Just as space has fascinated humans for centuries, so too has it attracted the interest and dollars of several prominent billionaires.
Right now, it’s very much a speculative investment – and an expensive one. But these billionaires are betting the stars will eventually align.
Sergey Brin
Google co-founder Sergey Brin is no stranger to space investment. In June 2008, he was announced as the major investor in Space Adventures, which describes itself as “the only company that has provided human space missions to the global marketplace”. The company offers orbital spaceflight, suborbital spaceflight, zero gravity flights and has sold two seats on its lunar mission set to take-off in 2015. Estimates suggest about $US4.5 million has been tipped into the venture so far, but with prices for space flights running into the tens of millions of dollars, that sort of investment can be recouped if the customers start flowing.
Paul Allen
Another serial space investor, Microsoft founder Paul Allen has actually had something of a return on his spending – back in 2004, an experimental spacecraft he funded called the SpaceShipOne was awarded the $US10 million Ansari X Prize in 2004 after it manage to get to space and back twice within five days. Allen is now the backer of Stratolaunch Systems, which was established in December 2011 and is building a giant aircraft – it will have six 747 jet engines – to launch medium-sized payloads into space. Allen is also talking big. “We are at the dawn of radical change in the space launch industry,” he said in December last year.
Richard Branson
One of the customers of Allen’s Stratolaunch Systems will be Richard Branson, who has poured millions to his space tourism venture, Virgin Galactic.
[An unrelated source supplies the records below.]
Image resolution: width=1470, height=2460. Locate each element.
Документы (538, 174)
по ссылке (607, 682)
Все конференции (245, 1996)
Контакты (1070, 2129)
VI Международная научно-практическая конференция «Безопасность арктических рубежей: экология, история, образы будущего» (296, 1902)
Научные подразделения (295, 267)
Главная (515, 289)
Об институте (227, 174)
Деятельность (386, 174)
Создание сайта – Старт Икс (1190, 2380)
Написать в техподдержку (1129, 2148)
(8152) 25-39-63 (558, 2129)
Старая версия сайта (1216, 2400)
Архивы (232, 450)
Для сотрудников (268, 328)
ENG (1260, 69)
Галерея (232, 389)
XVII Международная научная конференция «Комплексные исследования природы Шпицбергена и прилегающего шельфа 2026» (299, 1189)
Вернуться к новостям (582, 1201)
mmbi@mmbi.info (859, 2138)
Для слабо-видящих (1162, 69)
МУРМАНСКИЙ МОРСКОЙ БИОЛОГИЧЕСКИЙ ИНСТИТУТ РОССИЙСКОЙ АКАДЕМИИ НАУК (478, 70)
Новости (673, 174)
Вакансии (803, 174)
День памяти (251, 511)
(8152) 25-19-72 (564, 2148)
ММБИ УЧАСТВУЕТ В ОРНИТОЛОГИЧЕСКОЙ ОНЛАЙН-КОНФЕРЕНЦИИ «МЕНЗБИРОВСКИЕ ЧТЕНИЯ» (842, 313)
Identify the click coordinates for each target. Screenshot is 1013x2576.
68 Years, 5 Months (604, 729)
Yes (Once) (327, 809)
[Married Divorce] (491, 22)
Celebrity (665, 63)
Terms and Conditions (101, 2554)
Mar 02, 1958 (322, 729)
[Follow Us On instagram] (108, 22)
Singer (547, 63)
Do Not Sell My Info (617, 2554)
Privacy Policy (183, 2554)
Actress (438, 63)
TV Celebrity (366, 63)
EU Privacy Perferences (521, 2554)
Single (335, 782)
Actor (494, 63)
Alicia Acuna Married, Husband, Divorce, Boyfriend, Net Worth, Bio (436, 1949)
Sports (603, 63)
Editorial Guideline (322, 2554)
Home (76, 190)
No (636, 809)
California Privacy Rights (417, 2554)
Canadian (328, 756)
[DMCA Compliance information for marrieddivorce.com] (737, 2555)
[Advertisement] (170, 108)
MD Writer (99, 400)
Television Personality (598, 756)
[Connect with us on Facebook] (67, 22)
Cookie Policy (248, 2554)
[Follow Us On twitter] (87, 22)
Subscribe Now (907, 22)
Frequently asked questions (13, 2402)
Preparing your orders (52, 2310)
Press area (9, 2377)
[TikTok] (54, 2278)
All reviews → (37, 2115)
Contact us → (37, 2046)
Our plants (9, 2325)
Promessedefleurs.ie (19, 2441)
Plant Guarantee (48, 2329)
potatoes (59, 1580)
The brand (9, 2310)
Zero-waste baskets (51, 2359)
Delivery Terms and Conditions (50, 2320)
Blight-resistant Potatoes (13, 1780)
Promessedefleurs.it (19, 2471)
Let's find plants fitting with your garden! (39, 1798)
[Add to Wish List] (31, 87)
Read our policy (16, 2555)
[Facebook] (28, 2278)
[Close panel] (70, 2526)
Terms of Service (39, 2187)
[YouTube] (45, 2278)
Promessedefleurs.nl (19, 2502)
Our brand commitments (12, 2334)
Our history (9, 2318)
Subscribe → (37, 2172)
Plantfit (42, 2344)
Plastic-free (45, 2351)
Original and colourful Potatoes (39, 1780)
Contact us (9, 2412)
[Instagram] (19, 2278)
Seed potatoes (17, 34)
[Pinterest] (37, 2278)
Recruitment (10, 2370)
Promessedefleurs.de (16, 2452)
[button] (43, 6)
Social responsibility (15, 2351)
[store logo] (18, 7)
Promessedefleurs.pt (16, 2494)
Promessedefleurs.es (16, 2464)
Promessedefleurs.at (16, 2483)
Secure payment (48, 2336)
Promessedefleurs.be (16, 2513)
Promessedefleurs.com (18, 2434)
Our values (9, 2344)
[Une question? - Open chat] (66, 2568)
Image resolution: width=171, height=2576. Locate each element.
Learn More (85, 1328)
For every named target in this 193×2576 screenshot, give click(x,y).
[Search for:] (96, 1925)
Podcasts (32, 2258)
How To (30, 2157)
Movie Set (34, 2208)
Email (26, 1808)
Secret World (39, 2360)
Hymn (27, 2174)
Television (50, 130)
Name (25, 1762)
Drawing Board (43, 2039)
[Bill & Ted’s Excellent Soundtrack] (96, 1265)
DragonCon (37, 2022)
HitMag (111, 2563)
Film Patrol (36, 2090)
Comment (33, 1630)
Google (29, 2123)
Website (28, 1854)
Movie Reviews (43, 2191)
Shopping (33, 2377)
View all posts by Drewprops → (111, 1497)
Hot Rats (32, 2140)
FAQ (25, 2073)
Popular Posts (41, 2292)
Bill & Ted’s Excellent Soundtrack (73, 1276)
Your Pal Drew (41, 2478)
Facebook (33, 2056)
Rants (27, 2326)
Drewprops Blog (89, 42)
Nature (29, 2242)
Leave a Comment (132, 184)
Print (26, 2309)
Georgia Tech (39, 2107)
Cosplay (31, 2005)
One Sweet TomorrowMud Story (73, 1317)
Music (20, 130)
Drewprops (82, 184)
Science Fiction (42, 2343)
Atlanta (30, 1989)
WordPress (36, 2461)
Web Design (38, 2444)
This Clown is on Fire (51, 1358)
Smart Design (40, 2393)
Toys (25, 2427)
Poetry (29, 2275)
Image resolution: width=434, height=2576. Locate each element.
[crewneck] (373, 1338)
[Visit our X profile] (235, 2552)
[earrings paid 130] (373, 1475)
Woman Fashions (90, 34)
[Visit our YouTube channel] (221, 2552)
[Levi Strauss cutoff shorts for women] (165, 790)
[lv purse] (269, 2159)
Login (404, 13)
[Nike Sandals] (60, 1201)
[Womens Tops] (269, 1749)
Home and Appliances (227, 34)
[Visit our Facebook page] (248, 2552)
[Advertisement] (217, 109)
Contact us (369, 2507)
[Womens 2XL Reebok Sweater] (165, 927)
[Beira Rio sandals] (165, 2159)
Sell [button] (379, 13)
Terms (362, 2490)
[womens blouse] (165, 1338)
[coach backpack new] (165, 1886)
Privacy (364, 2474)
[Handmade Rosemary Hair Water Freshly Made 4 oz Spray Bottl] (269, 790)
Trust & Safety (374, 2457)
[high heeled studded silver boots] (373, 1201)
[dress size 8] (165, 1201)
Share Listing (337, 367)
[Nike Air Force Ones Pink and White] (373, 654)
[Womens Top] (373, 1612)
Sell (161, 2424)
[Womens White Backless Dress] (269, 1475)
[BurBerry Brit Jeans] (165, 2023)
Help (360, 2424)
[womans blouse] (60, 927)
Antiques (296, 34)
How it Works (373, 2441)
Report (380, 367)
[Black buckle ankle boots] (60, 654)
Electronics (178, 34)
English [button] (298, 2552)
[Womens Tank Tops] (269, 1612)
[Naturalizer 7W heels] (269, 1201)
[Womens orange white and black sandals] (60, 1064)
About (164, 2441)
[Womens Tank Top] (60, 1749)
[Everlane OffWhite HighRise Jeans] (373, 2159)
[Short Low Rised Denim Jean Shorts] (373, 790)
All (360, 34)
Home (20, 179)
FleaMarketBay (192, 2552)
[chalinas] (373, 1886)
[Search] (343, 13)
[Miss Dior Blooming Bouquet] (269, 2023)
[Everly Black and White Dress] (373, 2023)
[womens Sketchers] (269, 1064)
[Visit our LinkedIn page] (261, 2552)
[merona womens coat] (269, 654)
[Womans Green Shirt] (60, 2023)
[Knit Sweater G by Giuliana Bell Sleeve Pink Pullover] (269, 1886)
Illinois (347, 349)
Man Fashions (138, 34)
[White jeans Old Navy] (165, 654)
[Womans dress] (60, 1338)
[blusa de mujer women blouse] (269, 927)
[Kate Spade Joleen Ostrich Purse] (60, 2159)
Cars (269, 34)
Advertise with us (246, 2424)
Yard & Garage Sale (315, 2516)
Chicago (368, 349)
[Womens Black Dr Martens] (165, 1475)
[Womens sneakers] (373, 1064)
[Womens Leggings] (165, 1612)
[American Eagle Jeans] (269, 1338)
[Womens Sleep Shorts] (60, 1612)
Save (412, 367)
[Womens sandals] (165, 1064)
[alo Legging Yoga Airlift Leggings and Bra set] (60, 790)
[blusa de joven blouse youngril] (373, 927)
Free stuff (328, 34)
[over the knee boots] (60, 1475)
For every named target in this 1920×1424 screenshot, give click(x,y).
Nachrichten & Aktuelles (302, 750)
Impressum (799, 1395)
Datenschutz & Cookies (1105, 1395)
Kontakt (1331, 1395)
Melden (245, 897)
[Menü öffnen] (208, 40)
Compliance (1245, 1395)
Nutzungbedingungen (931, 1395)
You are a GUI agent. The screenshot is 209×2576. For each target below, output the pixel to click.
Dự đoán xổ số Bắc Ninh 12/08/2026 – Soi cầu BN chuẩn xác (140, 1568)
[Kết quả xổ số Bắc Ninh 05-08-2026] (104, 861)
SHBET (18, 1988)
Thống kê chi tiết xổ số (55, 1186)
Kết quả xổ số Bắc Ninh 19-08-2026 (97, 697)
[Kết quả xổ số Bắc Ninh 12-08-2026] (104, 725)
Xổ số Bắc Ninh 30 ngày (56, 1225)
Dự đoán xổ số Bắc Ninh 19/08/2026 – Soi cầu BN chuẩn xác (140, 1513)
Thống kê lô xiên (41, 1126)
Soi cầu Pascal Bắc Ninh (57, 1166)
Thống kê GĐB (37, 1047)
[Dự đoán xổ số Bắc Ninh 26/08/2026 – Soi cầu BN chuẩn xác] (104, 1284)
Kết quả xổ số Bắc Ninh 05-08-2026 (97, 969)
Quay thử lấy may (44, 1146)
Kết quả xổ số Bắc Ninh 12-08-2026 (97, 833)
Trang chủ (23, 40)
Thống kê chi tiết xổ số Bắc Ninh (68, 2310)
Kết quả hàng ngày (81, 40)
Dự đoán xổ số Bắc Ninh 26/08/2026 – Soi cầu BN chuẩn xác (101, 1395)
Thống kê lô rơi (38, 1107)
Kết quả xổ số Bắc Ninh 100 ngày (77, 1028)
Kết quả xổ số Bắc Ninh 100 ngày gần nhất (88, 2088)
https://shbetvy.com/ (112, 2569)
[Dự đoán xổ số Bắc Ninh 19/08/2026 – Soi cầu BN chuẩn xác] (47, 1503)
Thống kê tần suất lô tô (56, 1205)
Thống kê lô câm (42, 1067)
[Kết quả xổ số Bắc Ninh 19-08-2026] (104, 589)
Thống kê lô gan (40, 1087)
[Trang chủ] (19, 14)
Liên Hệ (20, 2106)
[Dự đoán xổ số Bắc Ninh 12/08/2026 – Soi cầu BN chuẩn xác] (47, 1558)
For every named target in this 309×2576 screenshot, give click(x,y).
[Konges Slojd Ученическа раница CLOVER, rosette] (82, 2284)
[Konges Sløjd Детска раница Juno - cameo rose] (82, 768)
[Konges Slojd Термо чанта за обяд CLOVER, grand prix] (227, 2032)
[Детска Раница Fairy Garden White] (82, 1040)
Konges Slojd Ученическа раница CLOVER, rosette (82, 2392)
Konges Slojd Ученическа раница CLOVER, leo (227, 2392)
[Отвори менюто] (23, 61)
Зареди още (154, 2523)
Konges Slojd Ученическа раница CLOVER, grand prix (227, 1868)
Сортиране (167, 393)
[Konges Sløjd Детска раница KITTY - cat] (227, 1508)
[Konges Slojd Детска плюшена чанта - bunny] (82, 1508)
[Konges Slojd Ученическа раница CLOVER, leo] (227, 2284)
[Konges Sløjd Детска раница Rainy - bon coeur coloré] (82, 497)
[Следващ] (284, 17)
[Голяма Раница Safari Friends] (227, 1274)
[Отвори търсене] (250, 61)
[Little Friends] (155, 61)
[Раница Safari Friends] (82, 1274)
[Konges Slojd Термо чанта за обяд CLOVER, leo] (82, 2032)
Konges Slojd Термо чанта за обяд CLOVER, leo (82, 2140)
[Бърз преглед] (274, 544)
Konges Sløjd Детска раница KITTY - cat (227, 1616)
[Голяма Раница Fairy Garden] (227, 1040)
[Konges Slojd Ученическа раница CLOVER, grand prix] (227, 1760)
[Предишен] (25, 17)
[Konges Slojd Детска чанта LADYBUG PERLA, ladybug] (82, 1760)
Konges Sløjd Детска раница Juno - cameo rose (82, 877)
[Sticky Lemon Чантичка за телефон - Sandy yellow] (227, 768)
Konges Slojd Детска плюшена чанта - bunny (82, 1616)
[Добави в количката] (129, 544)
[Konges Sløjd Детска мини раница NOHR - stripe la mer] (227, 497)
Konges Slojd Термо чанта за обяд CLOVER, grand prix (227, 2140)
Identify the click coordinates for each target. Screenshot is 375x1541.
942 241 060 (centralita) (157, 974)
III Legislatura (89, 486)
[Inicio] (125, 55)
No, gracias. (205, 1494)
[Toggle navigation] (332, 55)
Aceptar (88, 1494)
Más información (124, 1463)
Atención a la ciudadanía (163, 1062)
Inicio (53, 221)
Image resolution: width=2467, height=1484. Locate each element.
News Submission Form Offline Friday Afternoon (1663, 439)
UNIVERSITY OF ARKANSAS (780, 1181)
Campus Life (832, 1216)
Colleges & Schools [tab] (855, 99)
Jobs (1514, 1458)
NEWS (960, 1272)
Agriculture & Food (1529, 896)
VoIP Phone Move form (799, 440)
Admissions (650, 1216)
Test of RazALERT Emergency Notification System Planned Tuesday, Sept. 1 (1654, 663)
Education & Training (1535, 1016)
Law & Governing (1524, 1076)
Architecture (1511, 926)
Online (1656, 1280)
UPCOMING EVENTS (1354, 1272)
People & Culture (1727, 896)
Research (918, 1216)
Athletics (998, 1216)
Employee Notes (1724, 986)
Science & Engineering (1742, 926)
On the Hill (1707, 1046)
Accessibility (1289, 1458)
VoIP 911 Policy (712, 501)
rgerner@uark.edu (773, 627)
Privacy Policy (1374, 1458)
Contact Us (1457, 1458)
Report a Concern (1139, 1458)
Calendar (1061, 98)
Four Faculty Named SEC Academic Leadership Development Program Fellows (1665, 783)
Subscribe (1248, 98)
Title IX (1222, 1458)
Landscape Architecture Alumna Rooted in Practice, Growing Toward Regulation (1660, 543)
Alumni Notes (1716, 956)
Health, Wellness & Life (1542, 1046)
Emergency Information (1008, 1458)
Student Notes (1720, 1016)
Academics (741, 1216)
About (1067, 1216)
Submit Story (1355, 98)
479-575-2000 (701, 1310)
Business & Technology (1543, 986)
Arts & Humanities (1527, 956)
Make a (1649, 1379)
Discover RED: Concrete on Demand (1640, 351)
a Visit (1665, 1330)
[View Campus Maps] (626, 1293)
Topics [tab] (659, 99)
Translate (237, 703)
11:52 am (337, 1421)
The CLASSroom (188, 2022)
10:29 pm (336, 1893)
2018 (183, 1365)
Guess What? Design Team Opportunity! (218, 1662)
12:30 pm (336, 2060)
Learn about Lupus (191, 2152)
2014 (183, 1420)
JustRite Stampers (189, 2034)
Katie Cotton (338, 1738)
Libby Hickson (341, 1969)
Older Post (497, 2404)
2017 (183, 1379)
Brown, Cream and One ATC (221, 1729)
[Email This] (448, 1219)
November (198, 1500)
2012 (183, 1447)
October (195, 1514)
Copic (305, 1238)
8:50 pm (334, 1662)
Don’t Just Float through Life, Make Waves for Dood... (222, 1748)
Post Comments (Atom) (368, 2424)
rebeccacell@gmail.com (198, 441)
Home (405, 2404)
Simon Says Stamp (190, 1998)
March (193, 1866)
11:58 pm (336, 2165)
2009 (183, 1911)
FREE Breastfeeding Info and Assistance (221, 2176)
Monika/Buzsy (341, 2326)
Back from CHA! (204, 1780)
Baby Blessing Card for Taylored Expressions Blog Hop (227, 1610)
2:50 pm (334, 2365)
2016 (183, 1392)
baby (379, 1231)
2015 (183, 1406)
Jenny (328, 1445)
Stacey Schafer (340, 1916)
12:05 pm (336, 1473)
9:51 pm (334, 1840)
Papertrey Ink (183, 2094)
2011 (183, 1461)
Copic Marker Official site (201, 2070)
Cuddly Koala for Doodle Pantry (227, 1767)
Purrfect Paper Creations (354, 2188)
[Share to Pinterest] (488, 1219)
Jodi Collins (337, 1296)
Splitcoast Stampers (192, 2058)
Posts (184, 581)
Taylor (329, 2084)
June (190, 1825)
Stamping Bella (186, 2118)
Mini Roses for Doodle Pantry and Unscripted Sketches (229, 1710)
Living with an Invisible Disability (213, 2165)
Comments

The company is probably the most high-profiled player in the space sector, thanks in no small part to its valuation. Abu Dhabi investment fund Aabar Investments pumped in $US280 million for a 32% stake in July 2009 (on a valuation of $US900 million) and then buttered up again in October last year, investing another $110 million to take its stake to 38%. Virgin Galactic now has 500 passengers signed up (actor Ashton Kutcher was the latest) although it’s not exactly clear when the company will move on from test flights to the real thing.
Elon Musk
He’s hardly a household name, but Elon Musk is one of the most storied entrepreneurs of Silicon Valley thanks to his role as co-founders of PayPal, eBay and electric car maker Tesla. Musk’s other passion is SpaceX, founded in 2002 with some of the money from his sale of his PayPal stake. The space travel company is perhaps a little further along than some of its rivals – it is actually scheduled to send an unmanned spacecraft to the International Space Station on May 7. According to Forbes, the company has already been awarded more than $1 billion in contracts from NASA to make 12 unmanned cargo runs to the ISS and Musk says manned flights could occur within three years. However, he’s not in the space game for a big financial payoff. “It’s a terrible risk adjusted return,” he told Forbes. “But it’s gotta happen. I think that for me and a lot of people, America is a nation of explorers. I’d like to see that we’re expanding the frontier and moving things forward. Space is the final frontier and we have to make progress.”
Jeff Bezos
Amazon co-founder Jeff Bezos is seen as running one of the more secretive space ventures, which is called Blue Origin. The company started in 2000, but its existence was not known until a few years later, such was Bezos’ secrecy. The company won $US3.7 million in funding from NASA in 2009 (the agency was most interested in the company’s launch abort technology) and in April last year it received a commitment for a further $US22 million in funding. Blue Origin had a setback in September last year when a test flight went wrong. Bezos, who is worth $18 billion, was philosophical. “Not the outcome any of us wanted, but we’re signed up for this to be hard, and the Blue Origin team is doing an outstanding job. We’re already working on our next development vehicle,” he said at the time.